I Foals tornano con eleganza: “Life Is Yours” è un invito a ballare, ma con delicatezza
Dopo aver descritto la fine del mondo e le sue conseguenze con la coppia di album Everything Not Saved Will Be Lost Part I e Part II nel 2019, i Foals tornano in pista con Life Is Yours
Sapevamo che il post lockdown sarebbe stato un periodo molto fertile per i musicisti e sì, questo è l’ennesimo album figlio della pandemia, ma per fortuna c’è dell’altro.
Si può dire che i Foals siano dei redivivi, nonostante la tendenza del frontman Yannis Philippakis di lanciarsi dai balconi durante i concerti. Nata da quel punk inglese del primo decennio del duemila, la band di Oxford è tra le poche rimaste del loro genere.
I Foals sono rimasti perché in grado mantenere la loro identità e di rinnovarsi allo stesso tempo, mettendo al centro non quello che piace al pubblico, ma quello che piace a loro. Una mossa rischiosa, che però si è rivelata vincente.

- **Dati di origine**

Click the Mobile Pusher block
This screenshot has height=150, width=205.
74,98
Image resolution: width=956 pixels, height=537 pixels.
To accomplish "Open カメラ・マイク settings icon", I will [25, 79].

- **Compito 1**
Trascrivi con precisione la parte dell'articolo sui Foals che inizia con "Si può dire" e termina con "è rivelata vincente.".
- **Compito 2**
Di quale città è la band, secondo l'articolo sui Foals?
- **Compito 3**
Riprendi l'articolo sui Foals dopo la sua ultima frase.

- **Esito 1**
Si può dire che i Foals siano dei redivivi, nonostante la tendenza del frontman Yannis Philippakis di lanciarsi dai balconi durante i concerti. Nata da quel punk inglese del primo decennio del duemila, la band di Oxford è tra le poche rimaste del loro genere.
I Foals sono rimasti perché in grado mantenere la loro identità e di rinnovarsi allo stesso tempo, mettendo al centro non quello che piace al pubblico, ma quello che piace a loro. Una mossa rischiosa, che però si è rivelata vincente.

- **Esito 2**
Di Oxford.

- **Esito 3**
La fenice risorge
Dopotutto, ciò che non è stato salvato è andato perso, e alcune perdite sono state più problematiche di altre, come ad esempio l’addio del tastierista Edwin Congreave. Proprio come delle fenici, i Foals sono risorti dalle ceneri dell’apocalisse illustrata nei due album precedenti e hanno subito messo in chiaro quali siano le questioni più importanti attualmente.
È andata persa anche la narrazione drammatica che caratterizza tutta la loro produzione artistica, lasciando spazio alla festosità e alla liberazione, perché questo è un disco che sa di estate e di serate alticce, di amore verso le piccole cose, quelle di cui si ha davvero bisogno.
Now that I’m less hungover
I can finally hear all the words you say
Driverless cars all end up in the ocean
Even when they think they know the wayLife Is Yours
Un messaggio tanto semplice quanto pericoloso: con l’eccesso di riferimenti alla pandemia nelle produzioni musicali di quest’ultimo periodo si rischia di far cadere nel banale anche i lavori più interessanti.
Ma il grosso vantaggio dei Foals è che sono mostruosamente bravi e non si riducono ad essere “solo” una delle migliori live band in circolazione. Tutto quello che fanno, lo fanno incredibilmente bene.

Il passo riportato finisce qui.